■ EXERCISE AIM: Pick out each line of the material below that contains the string "width", treating uppercase and lowercase as different.

----

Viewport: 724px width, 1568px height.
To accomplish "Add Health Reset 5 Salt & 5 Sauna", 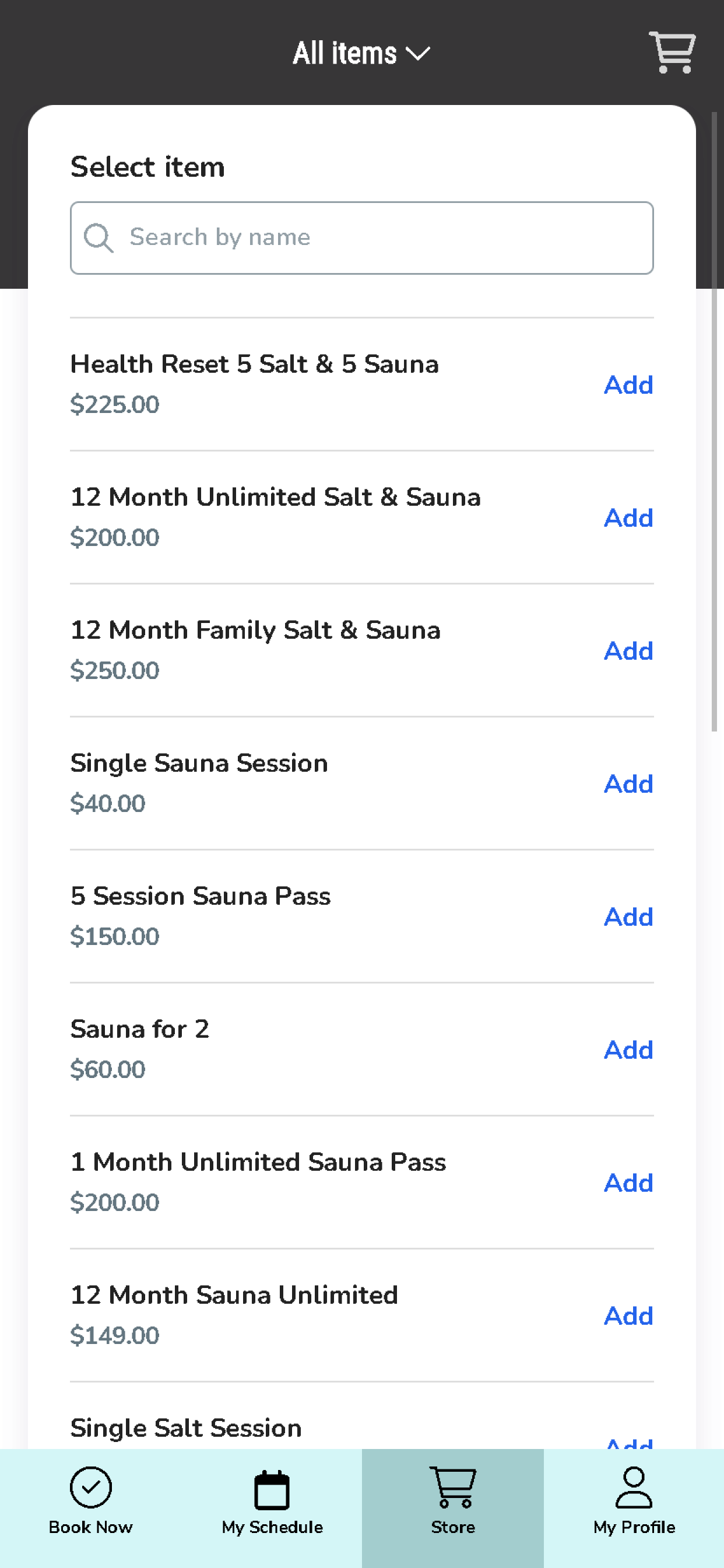I will point(628,384).
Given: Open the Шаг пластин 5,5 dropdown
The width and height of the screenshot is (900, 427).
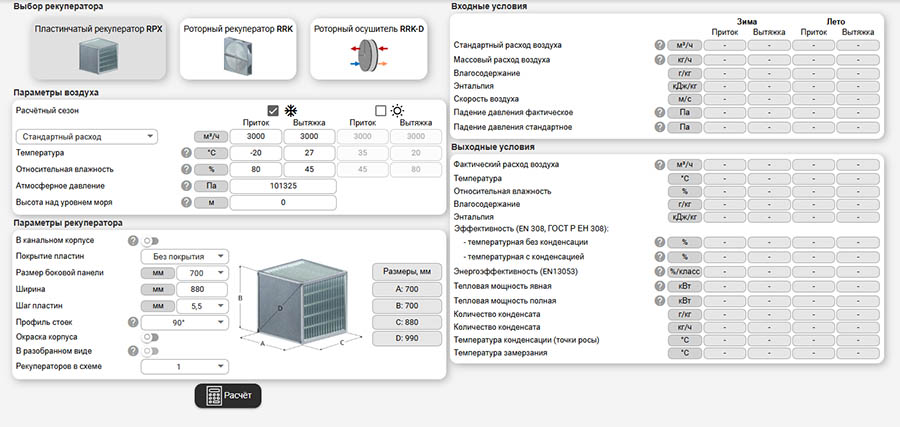Looking at the screenshot, I should [x=208, y=306].
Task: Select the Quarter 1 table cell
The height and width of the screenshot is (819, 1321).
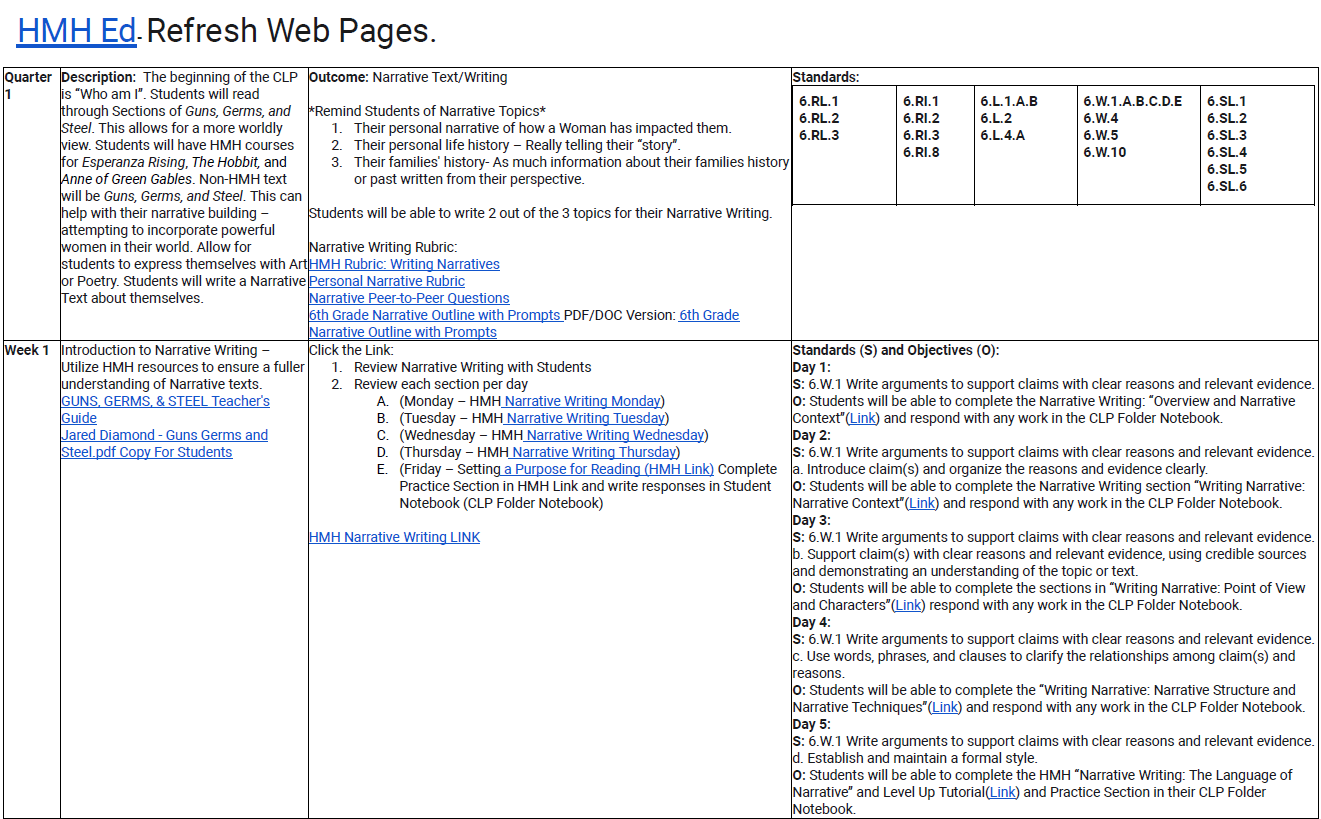Action: (x=28, y=85)
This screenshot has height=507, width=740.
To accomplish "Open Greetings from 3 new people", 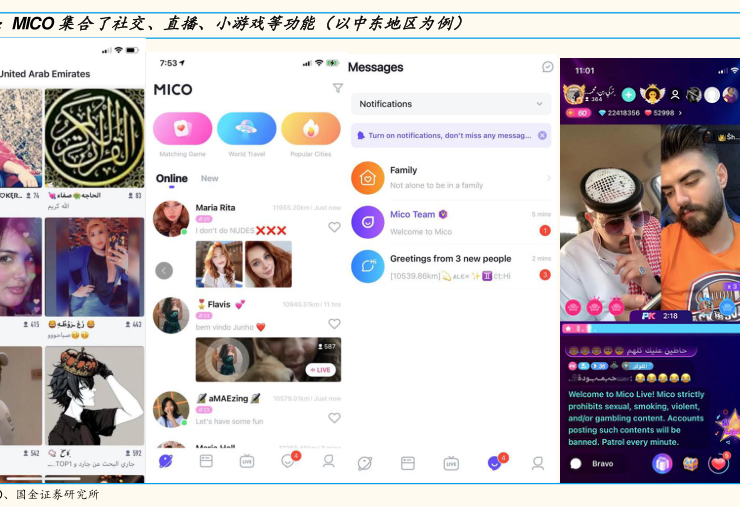I will click(x=450, y=266).
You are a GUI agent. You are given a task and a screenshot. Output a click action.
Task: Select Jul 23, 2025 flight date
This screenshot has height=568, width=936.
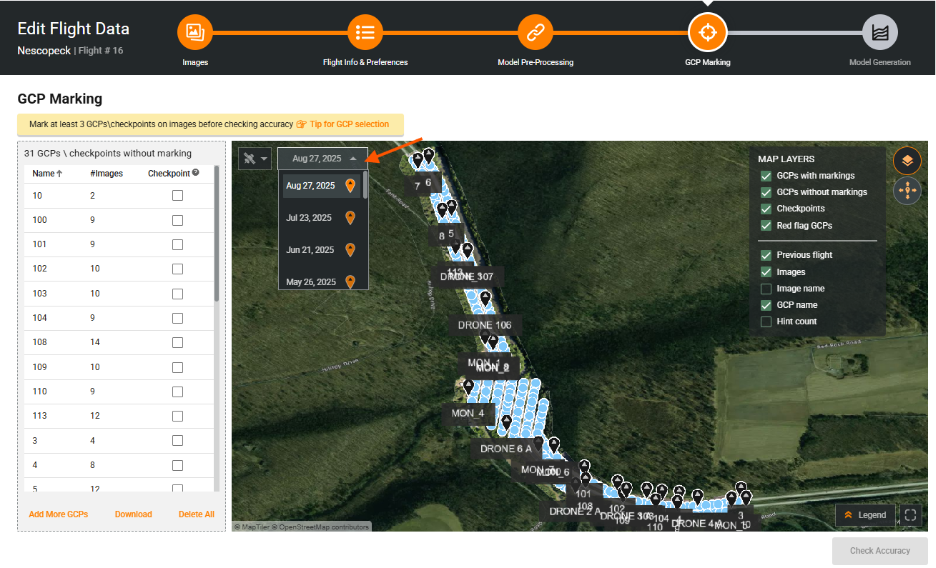click(x=310, y=218)
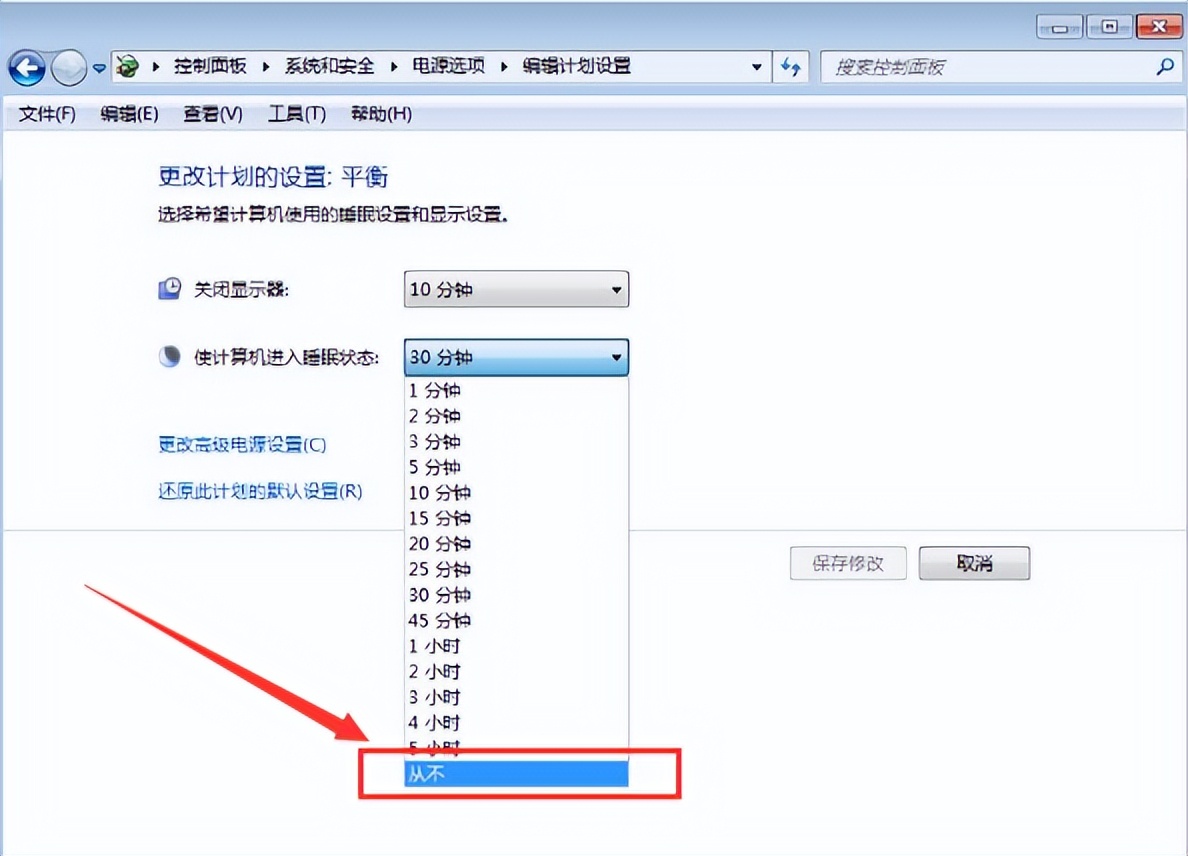Click the moon sleep icon beside 使计算机进入睡眠状态
Image resolution: width=1188 pixels, height=856 pixels.
168,355
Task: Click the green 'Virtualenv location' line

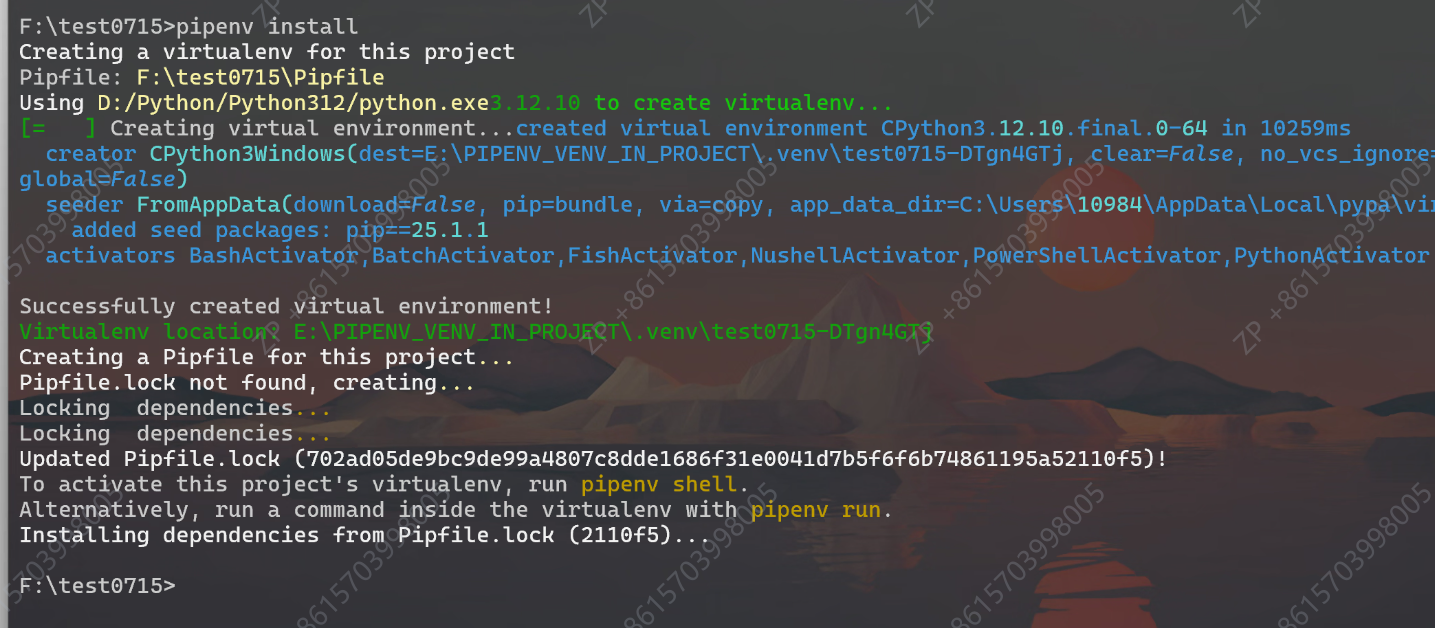Action: click(x=475, y=332)
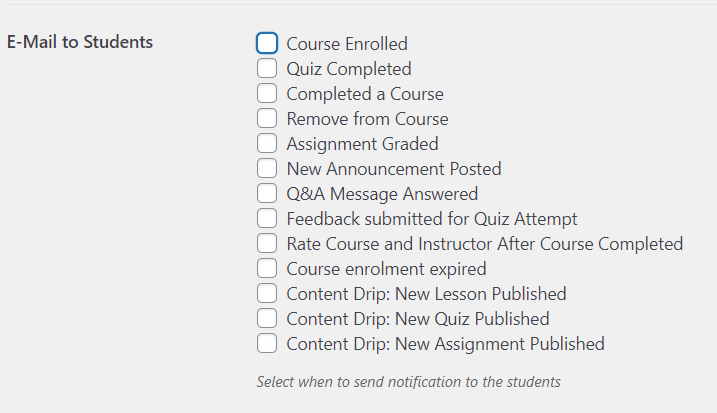Click the 'Assignment Graded' label text
Viewport: 717px width, 413px height.
tap(362, 144)
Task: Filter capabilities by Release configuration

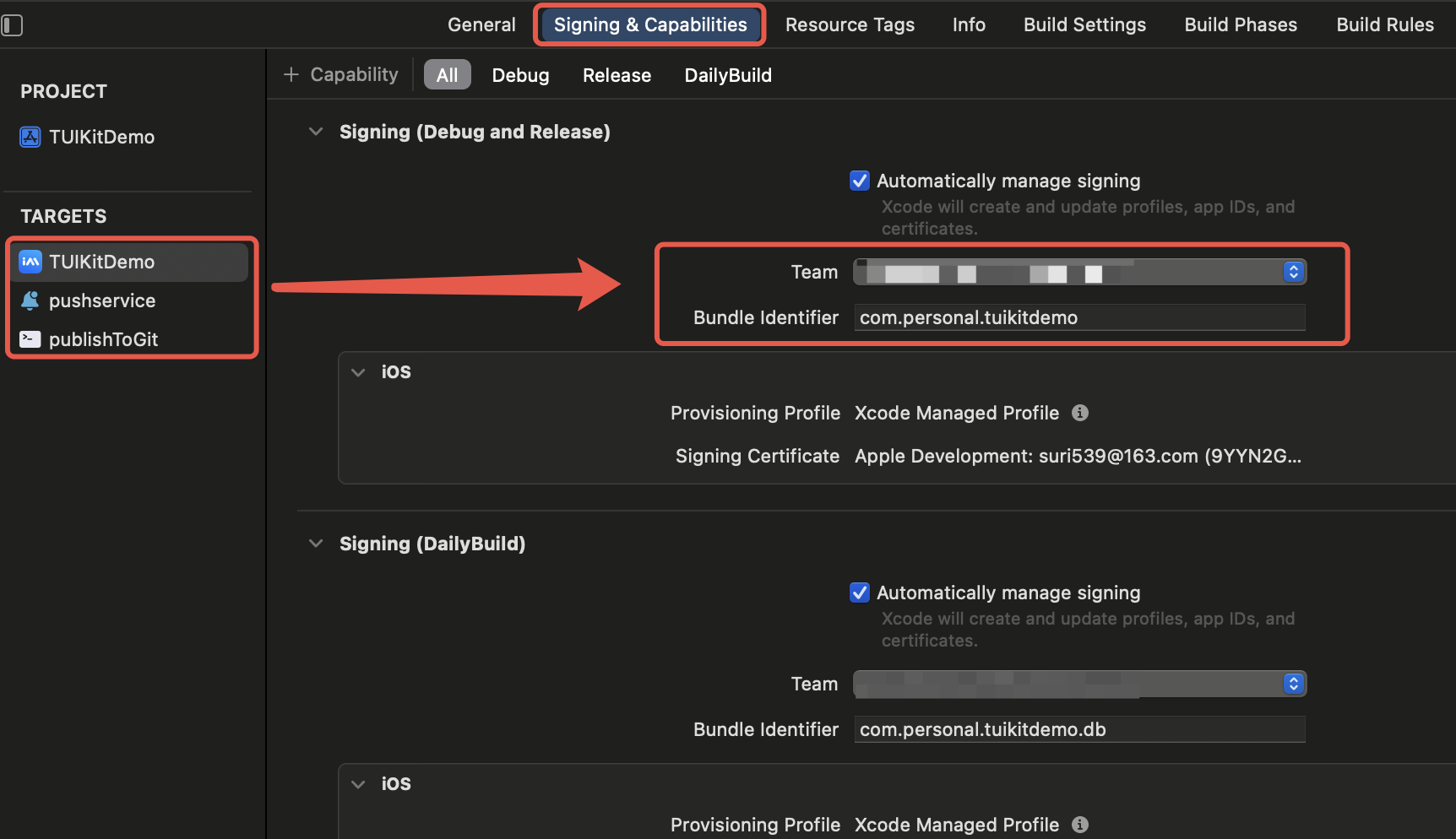Action: [x=617, y=75]
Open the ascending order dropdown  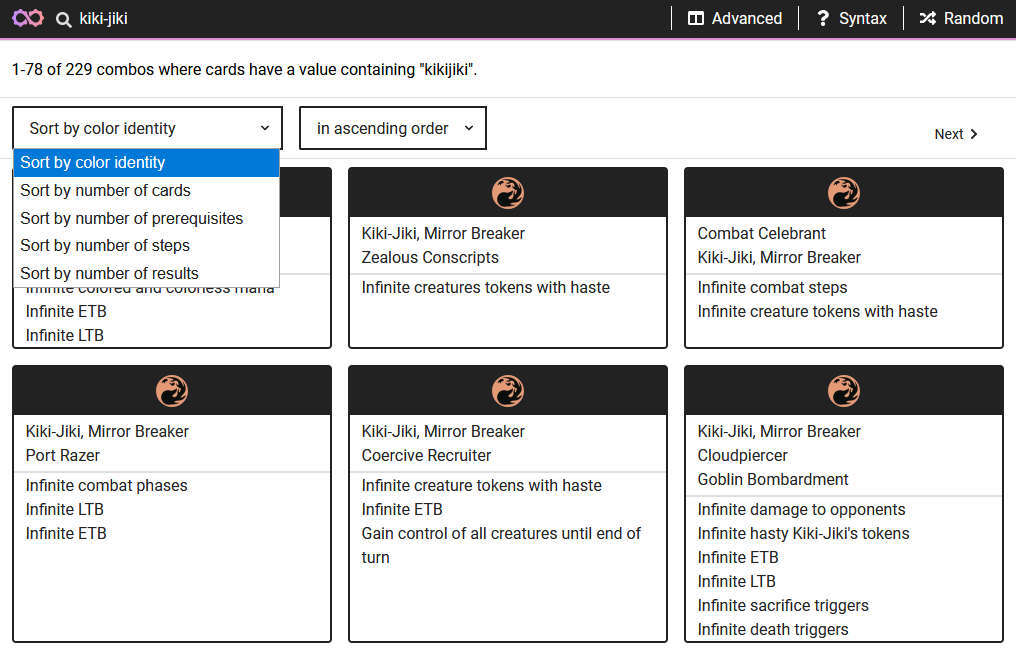click(x=393, y=128)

----

■ REPLY:
Viewport: 724px width, 1568px height.
The width and height of the screenshot is (900, 427).
The height and width of the screenshot is (819, 1321).
This screenshot has height=507, width=740.
This screenshot has height=568, width=936.
Image resolution: width=1188 pixels, height=856 pixels.
Viewport: 717px width, 413px height.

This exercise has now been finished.